Check, check and check. Right?

Looking back toward last weekend’s conquest on Rocky Top, the only down side of that 41-0 shellacking by the Bulldogs was the injuries to defensive tackle Trent Thompson and linebacker Reggie Carter. Interestingly, that game was such a total domination by Georgia that those front-line players getting helped off the field was almost an afterthought. It certainly didn’t affect how the Bulldogs were playing against Tennessee.

But, as we all know, Thompson is a big deal for that defense. Arguably the biggest deal, but maybe not. That distinction would probably go to linebacker Roquan Smith, who I mentioned to my editor I would probably list as a worst-case scenario for the Bulldogs. But Georgia is indeed deeper on the D-line than any other position other than tailback. And with the current stretch ahead of them, it sounds like Thompson can be back in time for that truly meaningful and challenging stretch Georgia is going to have to wrap up the regular season.

Then the Natrez Patrick thing happened. The Bulldogs’ starting inside linebacker, a junior who plays alongside Smith in the middle of the defense and plays quite well, I might add, was busted for smoking pot. Again.

A leader on the defense and reportedly a leader in the locker room, this was a major gaffe and extremely poor timing. And then you factor in the absence of Carter, a senior who rotates on the regular with both Patrick and Smith at the two linebacker positions, and you realize that Georgia essentially will be going with a third-string linebacker in the middle of the defense until Patrick gets back. That won’t be for at least four games, or until the Bulldogs meet Auburn on Nov. 11 on the Plains.

Then there’s the whole quarterback deal. I’ve written often that this storyline of Jake Fromm as the unexpected starter and budding star was nothing but a good thing for Georgia. And I still believe it is from the standpoint of having two proven quarterbacks to which you can turn is always better than having one.

But now the Fields’ commitment has kind of turned up the heat on that entire competition again. Numerous recruiting experts and former players and quarterbacks have chimed in that they believe Fields, the No. 1-rated recruit in America, could possibly beat out both Fromm and Eason next year. And, of course, that would probably only be good for Georgia if that happened.

But there is, as is always the case with the proverbial “quarterback controversy,” the danger of dividing the locker room. That’s always a danger, really, whenever a team breaks into factions or fails to continuously pull in the same direction.

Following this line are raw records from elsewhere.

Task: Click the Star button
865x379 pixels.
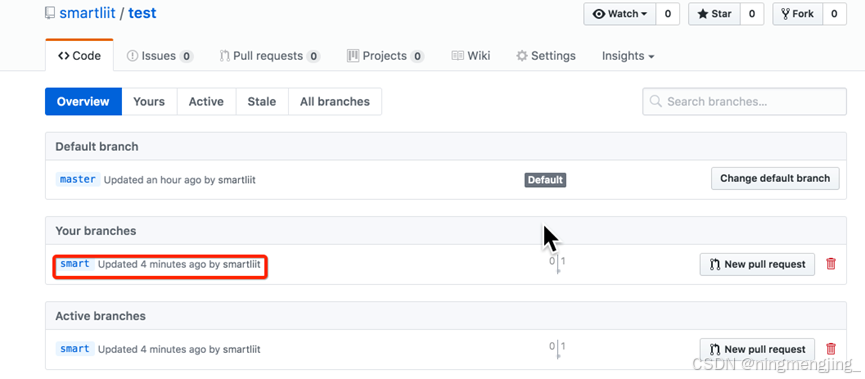Action: click(x=714, y=14)
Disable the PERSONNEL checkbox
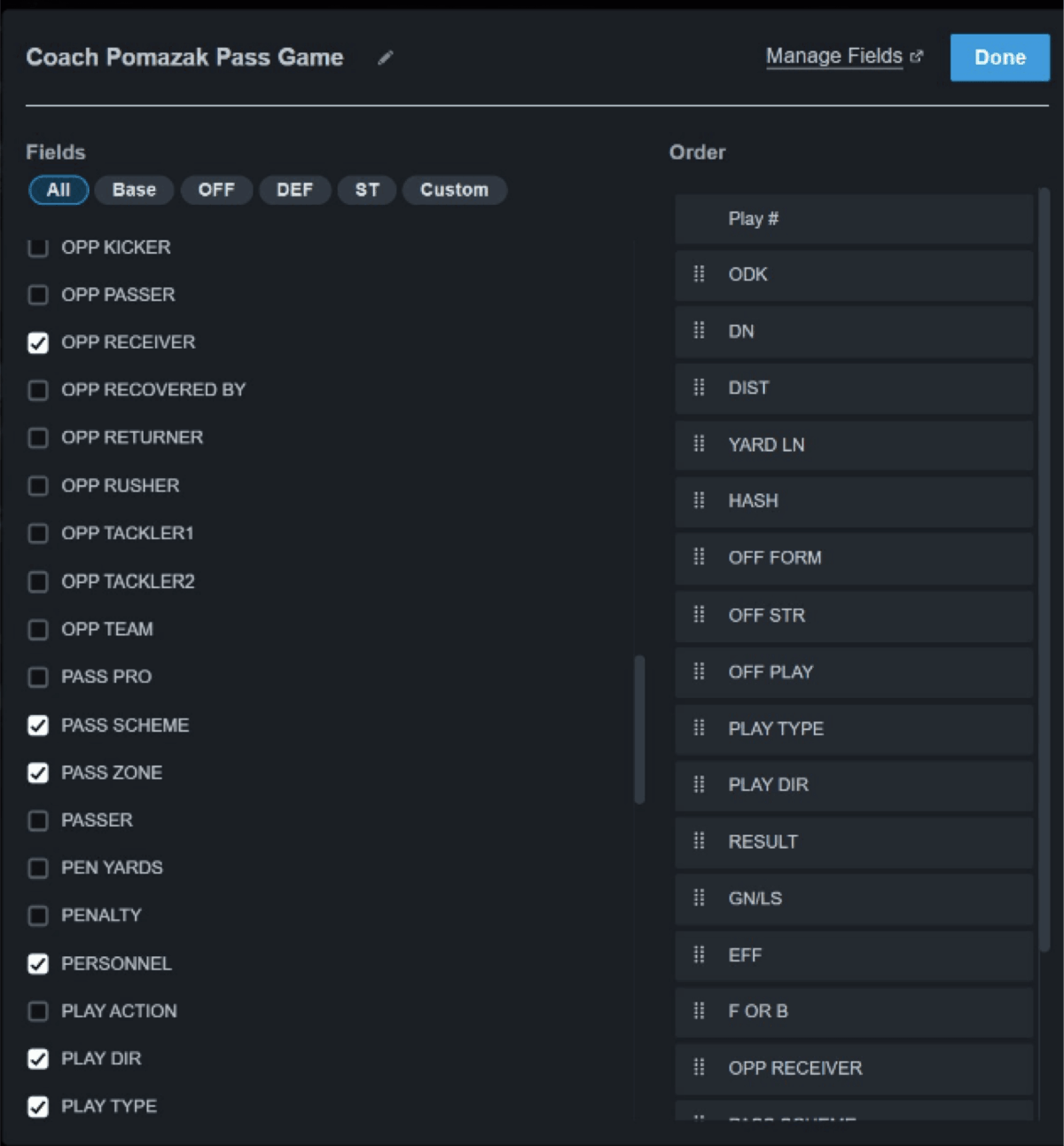This screenshot has height=1146, width=1064. click(38, 963)
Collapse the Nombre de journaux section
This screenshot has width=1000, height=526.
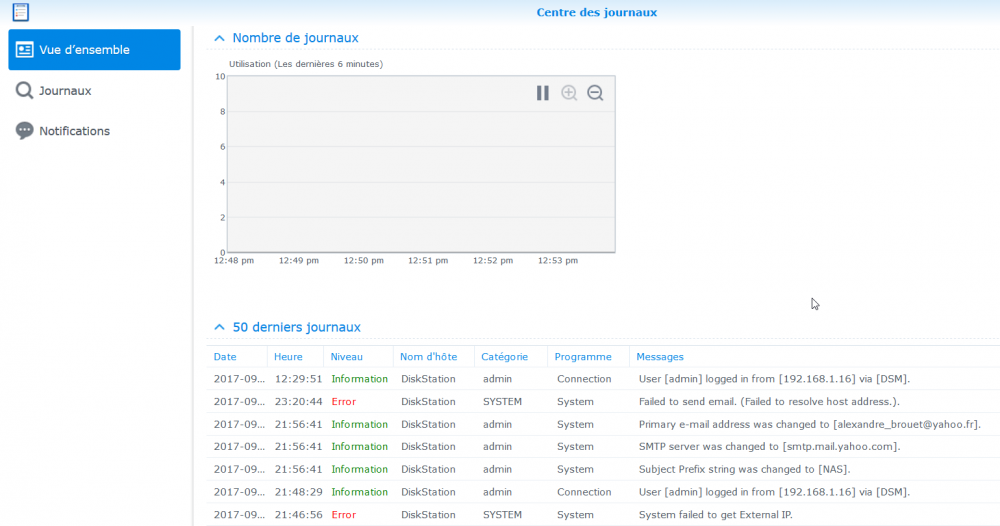tap(220, 38)
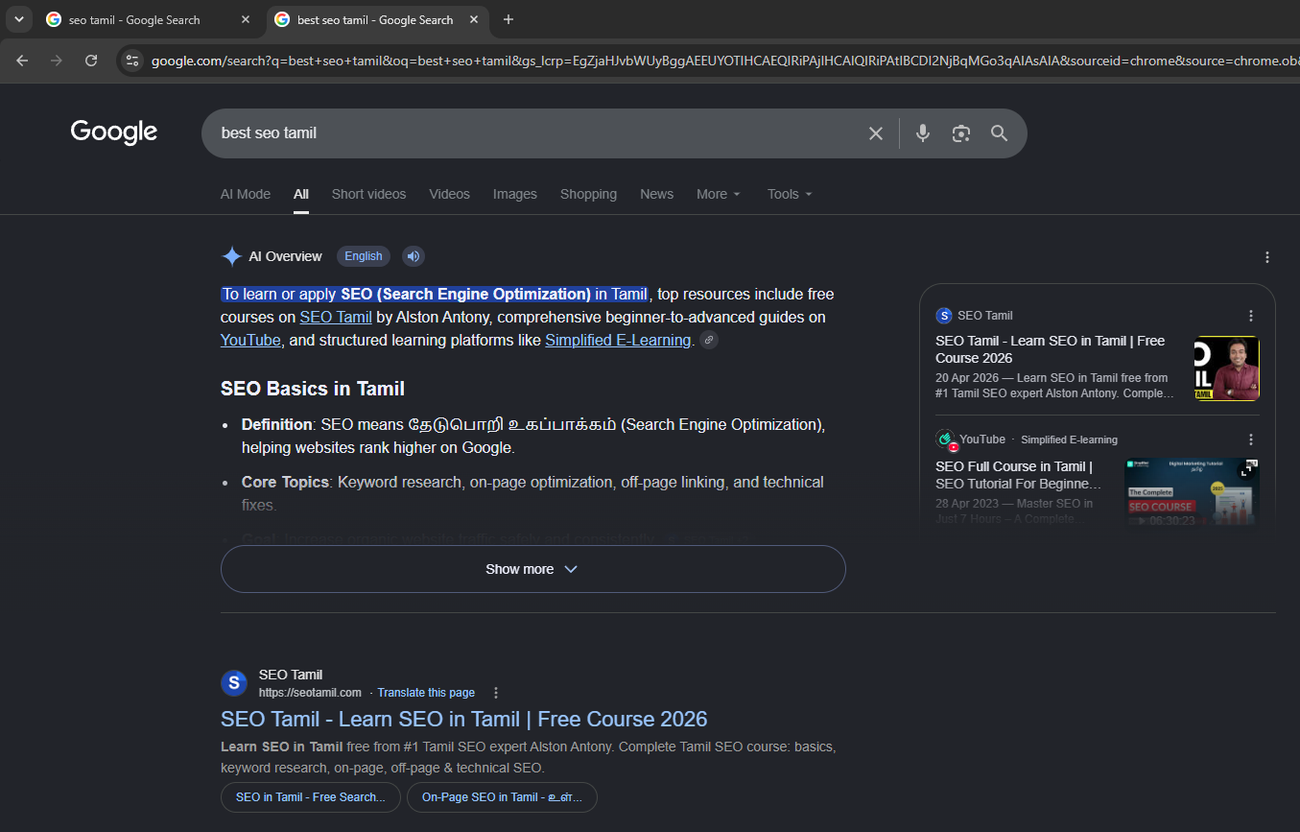Click the magnifying glass search icon
This screenshot has width=1300, height=832.
pos(999,133)
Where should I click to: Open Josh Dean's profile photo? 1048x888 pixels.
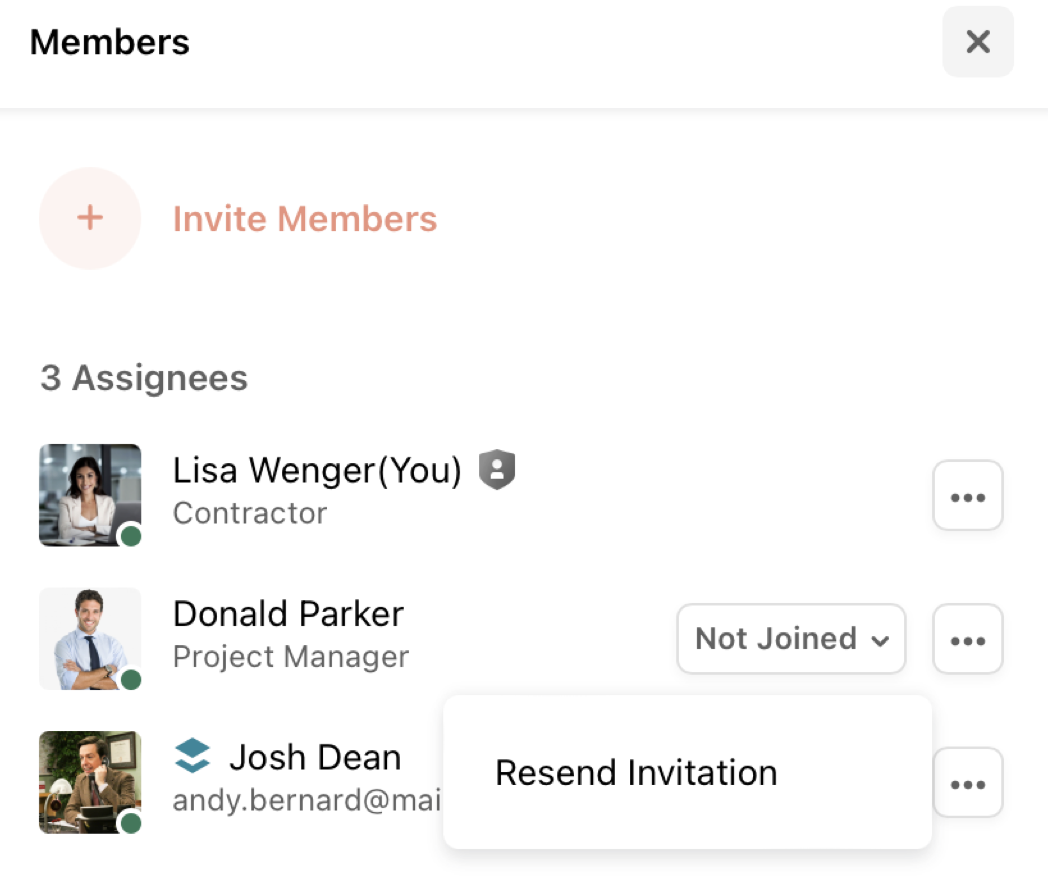[90, 782]
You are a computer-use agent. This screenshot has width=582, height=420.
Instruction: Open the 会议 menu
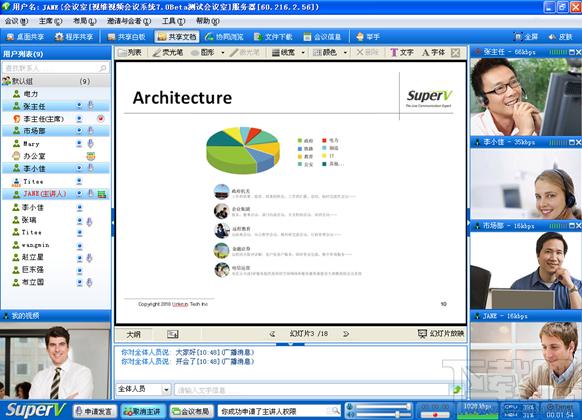[16, 21]
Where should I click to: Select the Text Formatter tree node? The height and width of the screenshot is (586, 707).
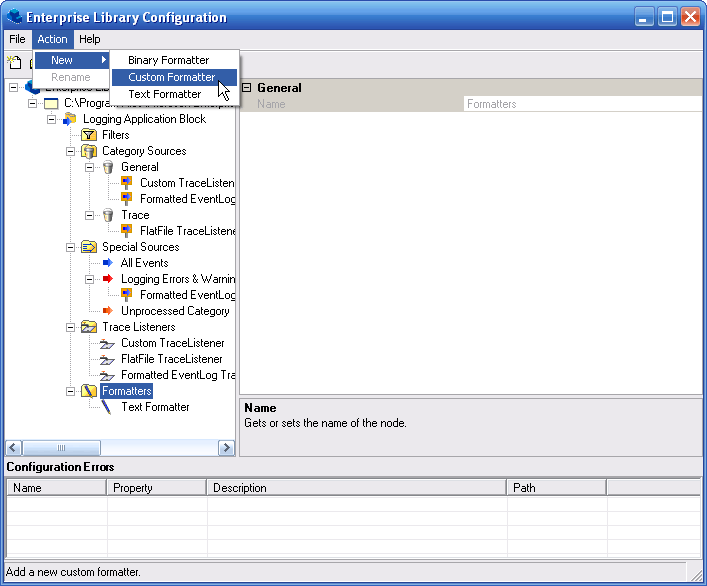point(155,407)

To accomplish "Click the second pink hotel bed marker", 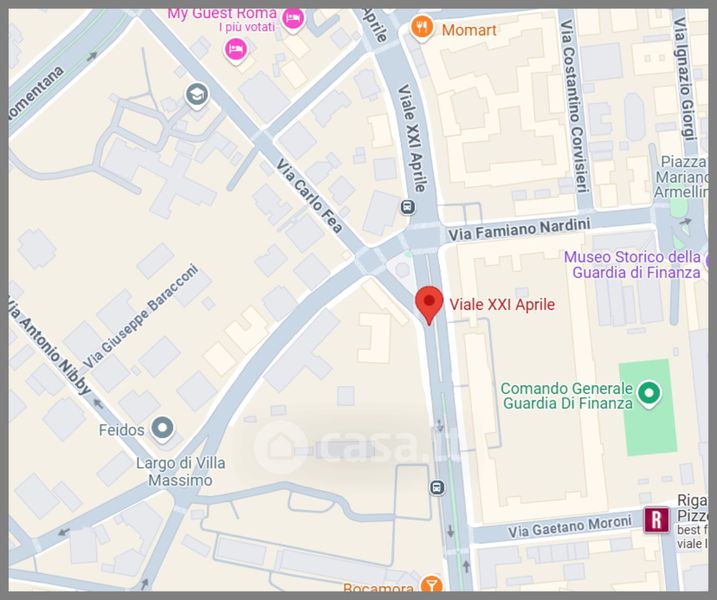I will pos(236,50).
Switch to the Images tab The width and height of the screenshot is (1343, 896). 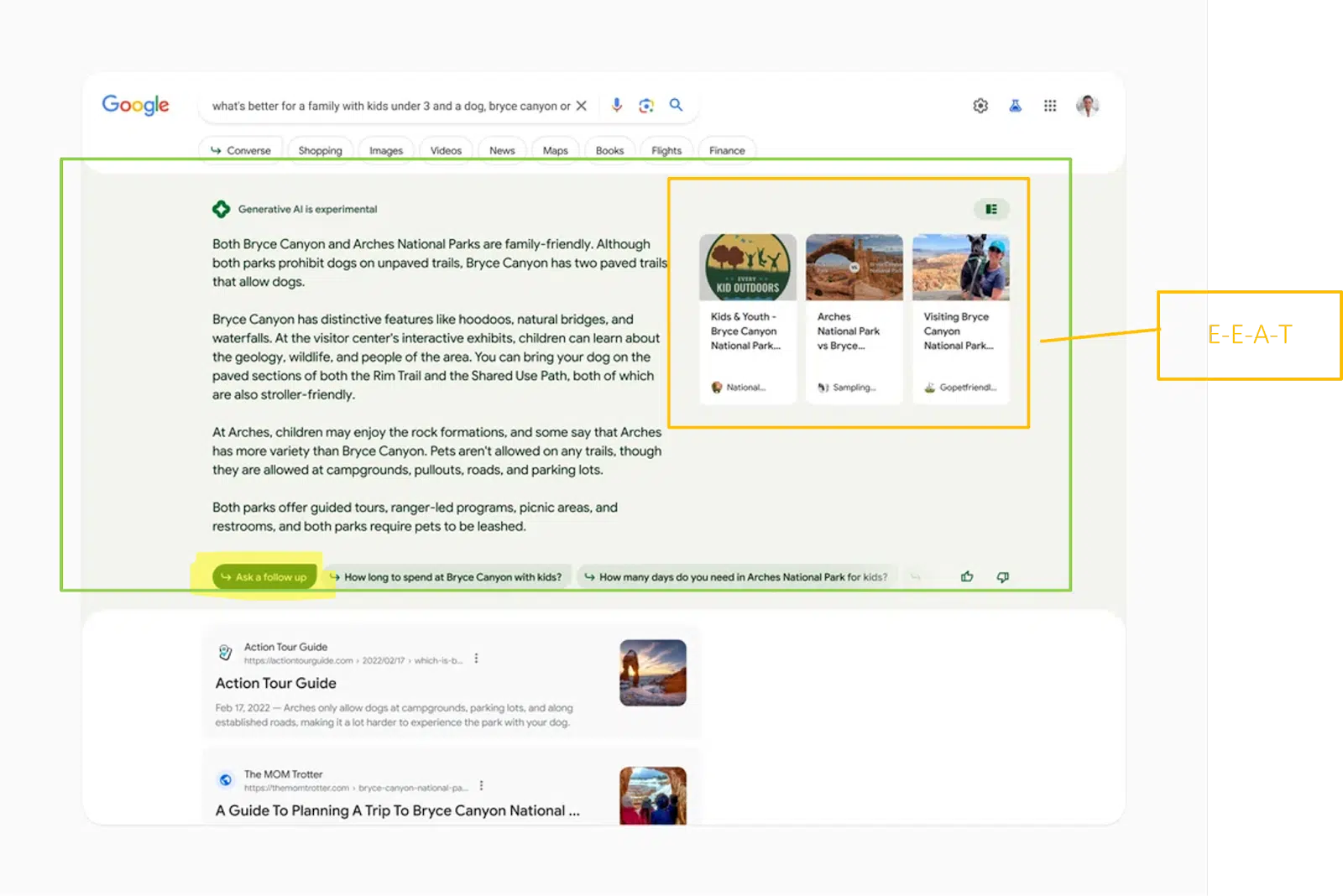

That’s actually a trait of the 2017 Georgia football team that I have come to admire halfway into this exciting season. And I sincerely hope it can continue as the Bulldogs find themselves in what feels to be like a suddenly bumpy spot in the road.

That will be a lot of what I’m looking for today when UGA takes on what is supposed to be an overmatched Vanderbilt game today in the Music City. Never mind trying to match the 59-0 annihilation that Alabama put on the Commodores just two weeks ago. Georgia just needs to demonstrate that it can come him and handle what I believe will be a very difficult environment.

In this case, it won’t be because it’s loud like it was and always is at Neyland Stadium or because it’s super-hyped, like the long-awaited trip to Notre Dame was. It will be because it’s going to still be morning on the sleepy West End of this bustling city. It will be because they’re playing a feisty Vandy team that won’t be intimidated by those bright red helmets and, at this point, has absolutely nothing to lose.

Maybe Georgia will go in here in and blow the doors off the ‘Dores in their own building. If so, I will be thoroughly impressed and will gladly admit to being overly analytical on these things.

But instead of being at the crest of an momentum-building downhill run, it feels like the Bulldogs are instead at a crossroads.

I’d love to be proved wrong about this.